NOT Educating FORTRAN programmers to use C

Wed Jan 10 14:52:56 AEST 1990

>From article <646 at chem.ucsd.EDU>, by tps at chem.ucsd.edu (Tom Stockfisch):
> [...]                       Apart from Cray work, I have found I can write
> things to run faster or at least the same speed in C.

Then, whoever wrote the Fortran compiler on those machines was either
incompetent or (more likely) he foolishly used the same 'backend' as
the C compiler.  C is inherently slower because extensive pointer use
inhibits optimizations.  The optimizations most affected are pipelining
and vectorization (so now you see why Fortran still beats C on the Cray).
most C compilers don't even bother trying certain optimizations because
the compiler writer felt the time would be wasted since the presence
of pointers would usually inhibit the optimization anyway.

Note: one other small point - at least in principle, Fortran should
be faster at character manipulation than C.  This is because Fortran
character type can keep explicit lengths of all strings and, therefore,
omit prescanning.  A C user can go out of the way to keep string
lengths too - but usually doesn't.  The only built-in string feature
in the C language is the string constant - which uses the less efficient
null termination method for string lengths.

Aside from the above two issues Fortran and C are identical with
respect to optimization.  A C program which uses no pointers should
(at least in principle) not suffer any inhibitions to optimizations.
How common such C programs are (and how common such a style might
become) I leave to your judgement.

> [...]
>>Most of your definition of 'crap' in Fortran is the style of the programmer.
> 
> But there is no way to write a loop in Fortran without using statement labels.
> And misspelled variable references result in definitions of new variables
> initiallized to zero.

Yes, and the same sort of errors (a slip of the finger while typing) can
cause serious problems in C as well.  Besides, most Fortran compilers
now have an IMPLICIT NONE statement which will cause the compiler to
require declaration of all variables and procedures used in the body
of the program (we are still lobbying X3J3 to require IMPLICIT NONE
in Fortran 8x).

As for loops without labels, Fortran 8x _will_ have a complete complement
of label-less flow control constructs.  I doubt that any future C will
have pointerless array manipulation though (that's one of the differences
between the two languages - one is striving to improve, the other thinks
it's already perfect).

> [...]
>>I can generate 4x that type of 'crap' in C.
> 
> I agree.  Getting an old f77 type to switch to C must be accompanied by
> teaching them how to write reasonable code.

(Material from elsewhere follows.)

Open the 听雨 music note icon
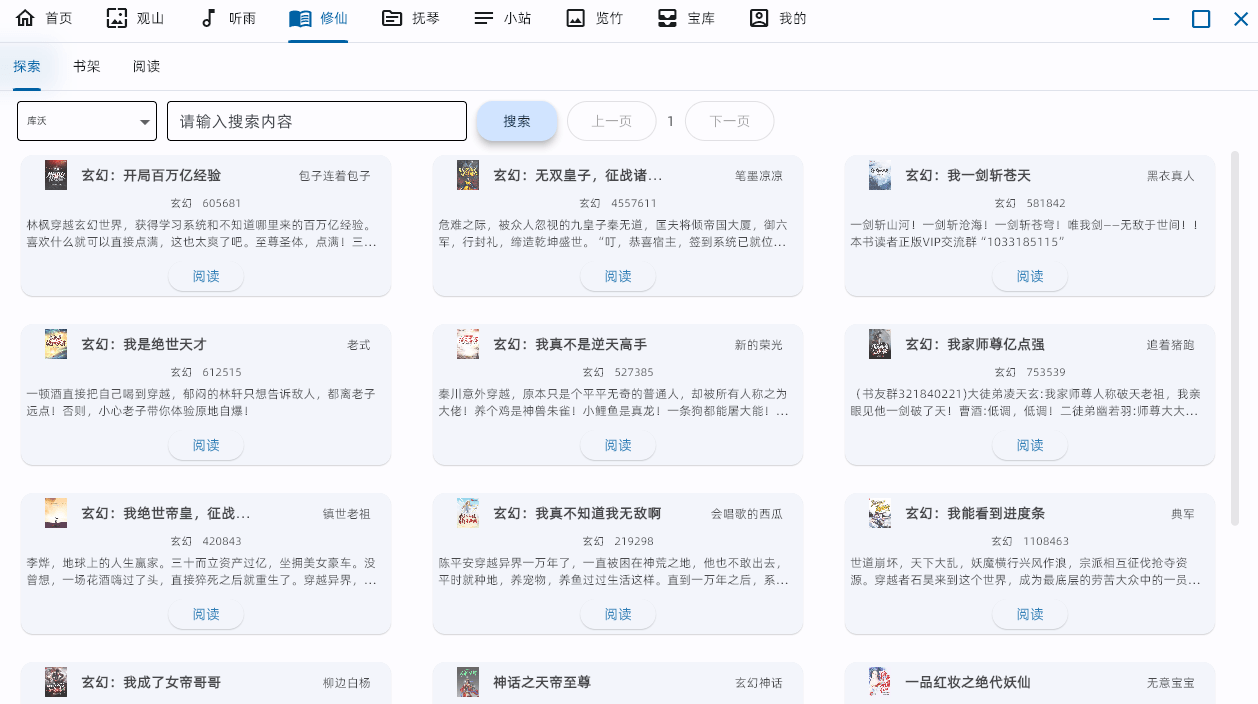This screenshot has height=704, width=1258. [x=206, y=17]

If reasonable coding is a prerequisite for using C, then most C users
haven't met the grade yet.  Actually, neither language has a monopoly
on bad programmers - nor on good ones!  Poor Fortran programmers tend
to use GOTO too liberally and in inappropriate ways.  Poor C programmers
tend to do the same thing with pointers (the GOTO of data structuring).
Fortran programmers tend to write monolithic programs, C programmers
tend to fragment theirs.  -- Etc..

> [...]
>>It might enlighten you to read a book by Kernighan (THE K in K&R) and Plauger
>>called "The Elements of Programming Style".
> 
> Isn't this the book that preaches to make it right before you make it fast?

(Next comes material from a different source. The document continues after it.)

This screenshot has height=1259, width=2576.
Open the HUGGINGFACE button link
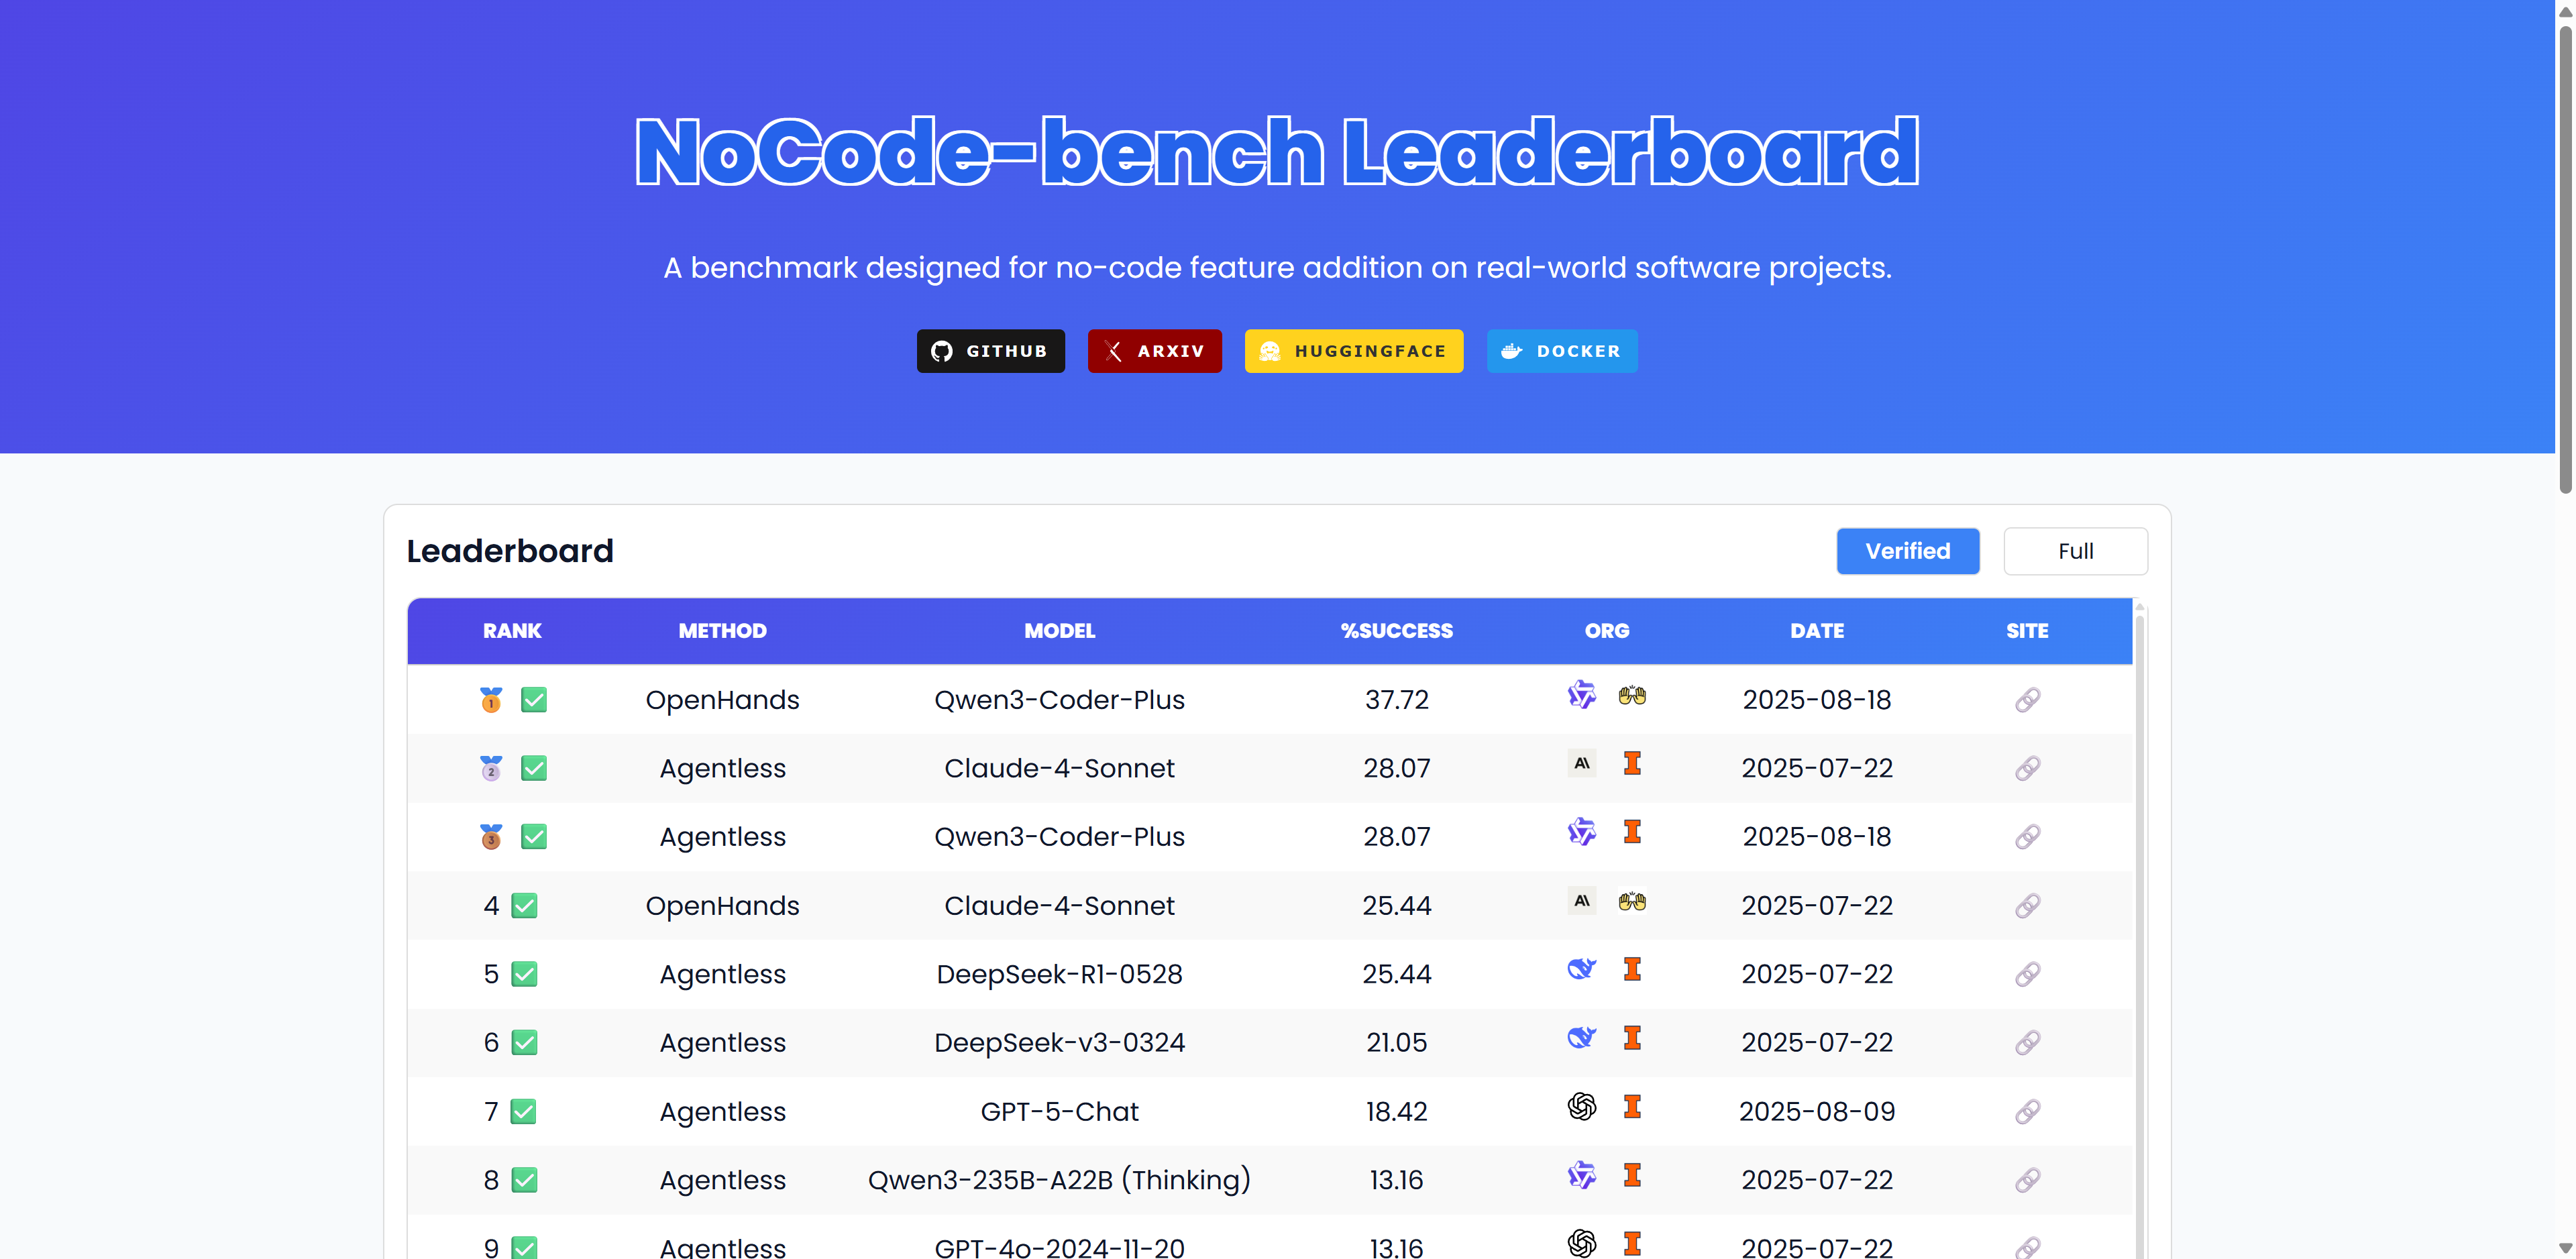[x=1353, y=351]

And quite right too!  What's the use of getting the wrong answer at
lightning speed?  Debug the code _first_, then make it fast - since
optimizations often obscure the structure of the program.

> [...]
> Also, this ignores the importance of memory complexity, where malloc()
> helps out enormously.  [...]

I don't see how malloc helps in complexity.  Dynamic memory is _always_
more complex than static memory.  The only way dynamic memory is useful
is for objects whose size _can't_ be known at compile time or for large
items which aren't in use simultaneously (and you want to keep your 
program size small.  Either way, you code becomes _more_ complex when
you use dynamic memory.

Besides, malloc isn't part of C - it's part of the support library.
If your Fortran has access to a LOC function (I have written LOC
functions for systems that _didn't_ have it), and if you can turn
off array bounds checking, then Fortran can even use malloc!

C still has the problem that malloc() returns a pointer to the new
space and that any code using the dynamically allocated space has its
optimizations inhibited by that.  The Fortran 8x proposal has allocatable
arrays which _aren't_ associated with pointers.  This will permit the
code to be optimized just as if static arrays _only_ were used.

> [...] 
>>Fortran does some things real nice (try passing a variable dimensioned 3-d
>>array into a C function - UGH!
> double	arr1[10][20][30], arr2[40][50][60];
> main() {
> 	int	m1, m2, m3;
> 	double	*arr3;	/* really m1Xm2Xm3 */
> 	doSomething( &arr1[0][0][0], 10, 20, 30 );
> 	doSomething( &arr2[0][0][0], 40, 50, 60 );
> 	getSizes( &m1, &m2, &m3 );
> 	arr3 =	(double *)malloc( m1*m2*m3*sizeof(double) );
> 	doSomething( arr3, m1, m2, m3 );
>   ... }
> void
> doSomething( a, nlayer, nrow, ncol )
> 	double	*a;
> #		define A(i,j,k) a[ ((i)*nrow + (j))*ncol + (k) ]
> {
> 	...
> 	A(1,2,3) =	...
> 	...
> }

You're taking it on faith that your optimizer can do strength reduction
and get those multiplies out of loops.  Most Fortran compilers special
case the array indices - even if they don't otherwise do any strength
reduction.  I've seen a lot of C compilers that don't do strength
reduction at all.  This is simply an implementation issue though
and not a valid point of comparison for the two languages.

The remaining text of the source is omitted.